3 comments

  • ibrahim_h 6 hours ago

    The pipeline ordering is smart — L8 identity running before anything touches the ingestion layer means a rogue agent gets rejected before it even gets to inject anything. I've seen a couple agent wrappers that run input scanning first and only check identity after, which is just asking for trouble.

    One thing I noticed digging through the code though — L4 risk scoring categorizes actions purely by verb. _categorize_action parses the action string for keywords like "read" or "delete" but never looks at params. So read.file targeting /etc/shadow gets a risk score of 1, while delete.file on /tmp/cache.json scores 7. In real agent workloads the target matters as much as the verb — feels like the policy engine could bridge this gap with param-aware rules, since the condition evaluator already supports params.* field resolution.

    Also noticed TrustScorer takes a decay_rate in __init__ but never actually applies time-based decay anywhere — trust only changes on interactions.
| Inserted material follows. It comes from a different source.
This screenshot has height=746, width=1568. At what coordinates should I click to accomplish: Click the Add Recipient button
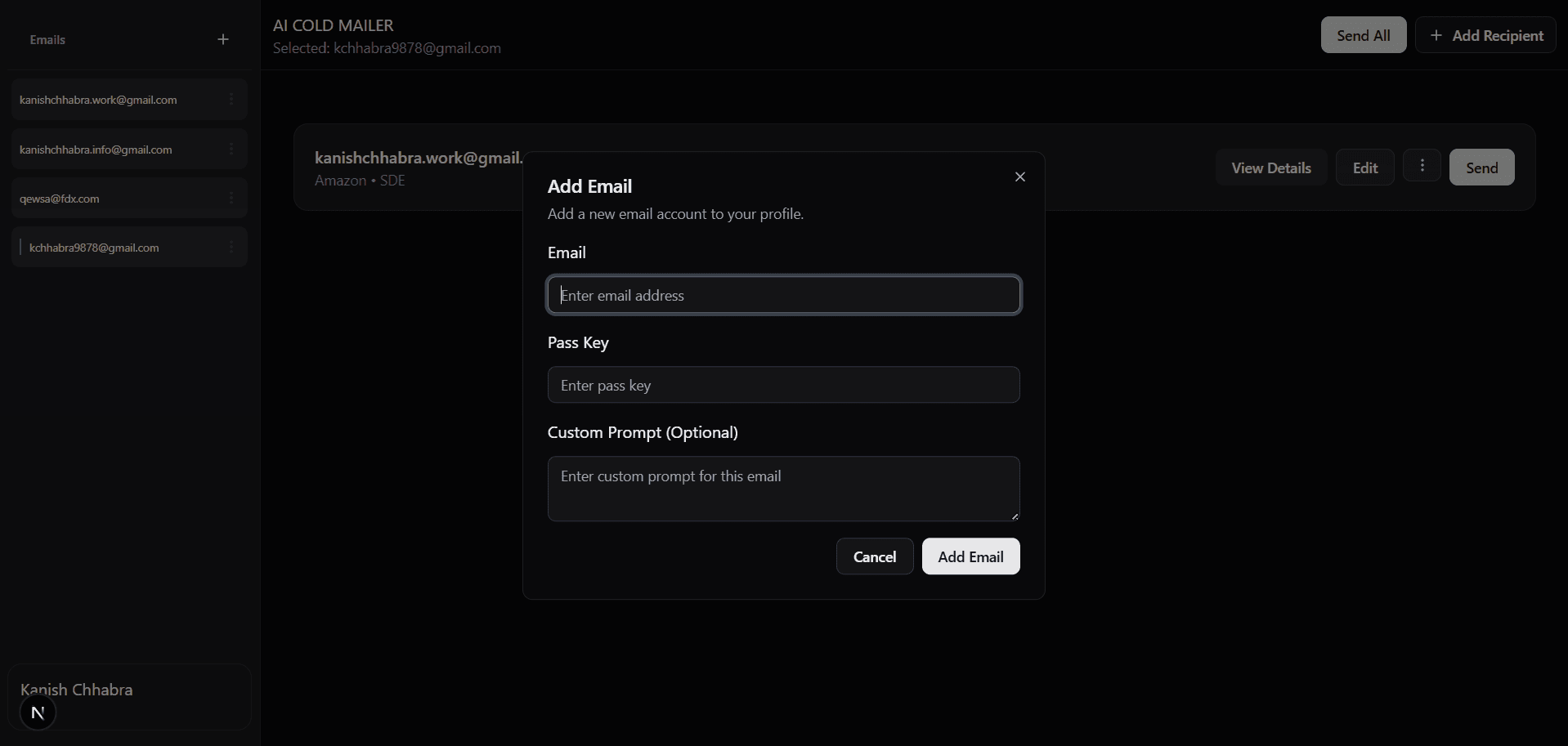(1487, 35)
So an agent that was trusted six months ago and went dormant still walks back in with the same score. Small thing but could matter in long-running multi-agent setups.
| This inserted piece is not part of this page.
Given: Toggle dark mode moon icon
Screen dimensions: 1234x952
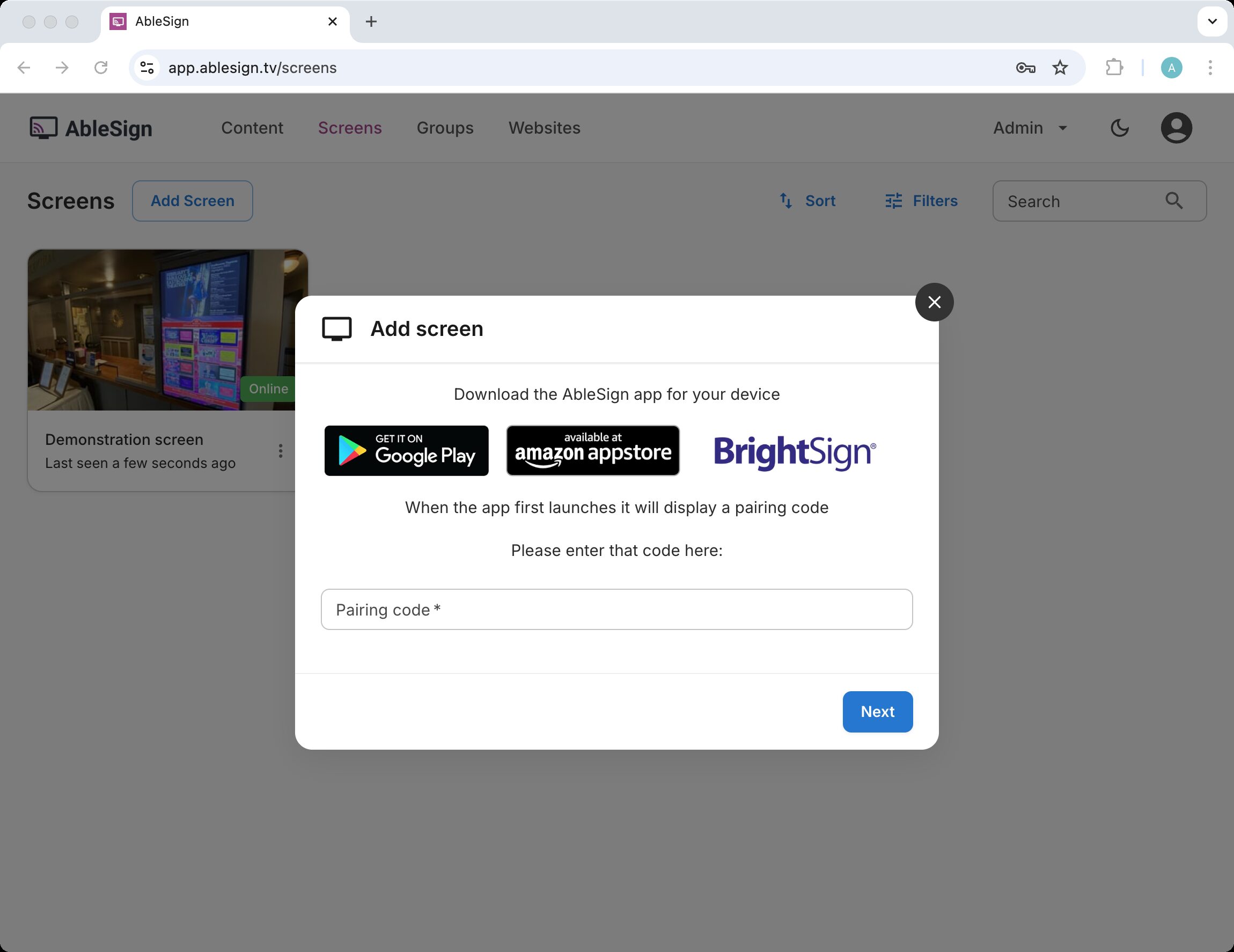Looking at the screenshot, I should [x=1119, y=128].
    The MCP rug-pull detection is the standout feature for me. Cross-referencing tool names against their descriptions to catch things like "safe_search" that actually calls exec — haven't seen that anywhere else. With how fast MCP is getting adopted this could get real traction.

  • kwstx 4 hours ago

    This looks fantastic, agent security is definitely under-addressed. Curious how you handle inter-agent trust scoring when multiple agents collaborate or share state, especially in edge cases like delegated actions or nested calls. Also, have you run it against more adversarial prompt injection attempts in production, beyond the red team suite?

  • Gnobu 7 hours ago

    Really thorough coverage of the attack surfaces—especially including identity as a core layer. Curious how you handle cross-agent permissions in dynamic workflows: do you rely solely on deterministic checks at each action, or is there a runtime trust evaluation that can adapt as agents interact?